Publicações científicas: o estranho caso do Dr. Ciência e Mr. Fraude

O mundo das publicações científicas, indispensável à partilha dos resultados da investigação, é hoje em dia atormentado por dois males: as revistas predatórias e as fábricas de artigos.
Análise de um mundo sem lei nem fé.

Publicado em 25 Novembro 2021
Atualizado em 30 Março 2022

Sobre este artigo

Publicado em 25 Novembro 2021
Atualizado em 30 Março 2022

Em investigação científica, é a publicação de artigos que permite aos investigadores partilharem as suas descobertas. Há um sistema de revisões cruzadas que garante a qualidade dos trabalhos publicados: qualquer artigo científico numa revista digna desse nome tem de ter sido revisto por outros especialistas nessa área, que podem recusar a publicação se o julgarem incorreto ou sem interesse, podem pedir ao autor melhorias ou explicações, etc. Mas…

Revistas predatórias (predatory journals)

Há revistas que disso só têm o nome: são as revistas predatórias. O seu princípio é simples: o autor paga para ser publicado, não importa a qualidade do artigo. Problema: os próprios investigadores são por vezes enganados, tanto enquanto autores (algumas revistas não predatórias pedem uma contribuição para os custos de publicação), como na qualidade de leitores desses artigos, que eles imaginam serem corretamente sujeitos a revisão por pares. Já em 2012, o americano Jeffrey Beall denunciou essas revistas1,2 propôs uma lista de critérios para as reconhecer (aceitação demasiado rápida de artigos, etc.) e elaborou uma lista dessas ovelhas negras3. Desde então, vários coletivos retomaram o testemunho, incluindo predatoryjournals.com. Para denunciar a extensão dessas práticas, alguns autores chegam a apresentar artigos incríveis: por 55 dólares, autores franco-suíços ridicularizaram uma dessas revistas ao conseguirem a publicação de um artigo alucinante assinado por coautores fictícios, de institutos inexistentes e com nomes sugestivos (Institute for Quick and Dirty Science), usando uma metodologia absurda, com conclusões delirantes (enriquecer o sal de mesa com hidroxicloroquina para reduzir acidentes de trotinete) e apresentando uma bibliografia disparatada.

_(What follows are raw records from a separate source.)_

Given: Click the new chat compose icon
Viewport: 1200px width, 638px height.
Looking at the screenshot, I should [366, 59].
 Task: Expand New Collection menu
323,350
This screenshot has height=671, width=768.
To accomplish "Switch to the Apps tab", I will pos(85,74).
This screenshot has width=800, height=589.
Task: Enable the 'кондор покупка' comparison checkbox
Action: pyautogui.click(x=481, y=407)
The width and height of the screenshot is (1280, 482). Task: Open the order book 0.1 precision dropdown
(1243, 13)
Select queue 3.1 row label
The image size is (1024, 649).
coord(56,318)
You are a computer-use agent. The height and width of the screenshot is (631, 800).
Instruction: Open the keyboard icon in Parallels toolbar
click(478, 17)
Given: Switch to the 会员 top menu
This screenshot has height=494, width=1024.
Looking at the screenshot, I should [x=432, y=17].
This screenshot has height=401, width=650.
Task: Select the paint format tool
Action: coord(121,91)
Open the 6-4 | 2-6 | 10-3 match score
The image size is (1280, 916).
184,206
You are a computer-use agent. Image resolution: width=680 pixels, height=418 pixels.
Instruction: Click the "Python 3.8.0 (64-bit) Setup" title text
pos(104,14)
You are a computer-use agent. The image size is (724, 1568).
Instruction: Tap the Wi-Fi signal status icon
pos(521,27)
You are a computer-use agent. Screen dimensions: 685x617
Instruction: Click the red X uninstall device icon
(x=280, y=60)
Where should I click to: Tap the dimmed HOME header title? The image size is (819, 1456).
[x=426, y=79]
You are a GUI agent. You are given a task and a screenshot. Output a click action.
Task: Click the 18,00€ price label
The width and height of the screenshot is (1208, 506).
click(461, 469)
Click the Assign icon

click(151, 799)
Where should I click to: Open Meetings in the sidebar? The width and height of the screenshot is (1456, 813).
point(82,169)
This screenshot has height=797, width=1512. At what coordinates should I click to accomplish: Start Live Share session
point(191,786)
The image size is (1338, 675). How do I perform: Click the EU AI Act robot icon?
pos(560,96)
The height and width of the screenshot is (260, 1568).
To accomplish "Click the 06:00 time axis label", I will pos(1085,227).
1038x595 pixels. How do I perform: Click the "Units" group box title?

Fábricas de artigos (paper mills)

E como se esse mal não bastasse, há uma segunda praga assola a publicação científica: as fábricas de artigos (paper mills). Estas fornecem a autores com falta de inspiração, de tempo e de ética, mas que desejam promover as suas carreiras mediante pagamento, artigos prontos a usar cujos dados são totalmente inventados. Como esses artigos podem ser publicados em revistas clássicas (e não apenas em revistas predatórias), torna-se difícil identificá-los. A fraude terá já assumido proporções industriais, podendo atingir os milhares ou dezenas de milhares de artigos4.

A resistência organiza-se

A comunidade científica está a organizar-se para lutar também contra este segundo flagelo. Com cientistas, como a microbiologista Elisabeth Bik5, a assumirem o papel de detetives voluntários. Ao procurar imagens demasiado semelhantes para serem verídicas, ela denunciou no seu blog6, em 2020, 400 artigos presumivelmente de uma única fábrica de artigos chinesa. O Irão e a Rússia estão igualmente no banco dos réus. Na sequência disso, os editores estão a examinar os artigos denunciados, retirando muitos deles ou anexando-lhes a uma menção de "preocupante"7. Os editores sérios têm também mais cuidado com os novos pedidos de publicação, não hesitando em pedir aos autores os dados brutos para poderem validar a veracidade dos estudos realizados.

400 artigos presumivelmente de uma única fábrica de artigos chinesa

Dada a magnitude destes dois fenómenos, a prudência e o sentido crítico permanecem na ordem do dia, porque qualquer pessoa pode ser enganada. Ciente de tais fraudes, o Biocodex Microbiota Institute dedica o maior cuidado à escolha dos artigos que coloca em destaque no seu site.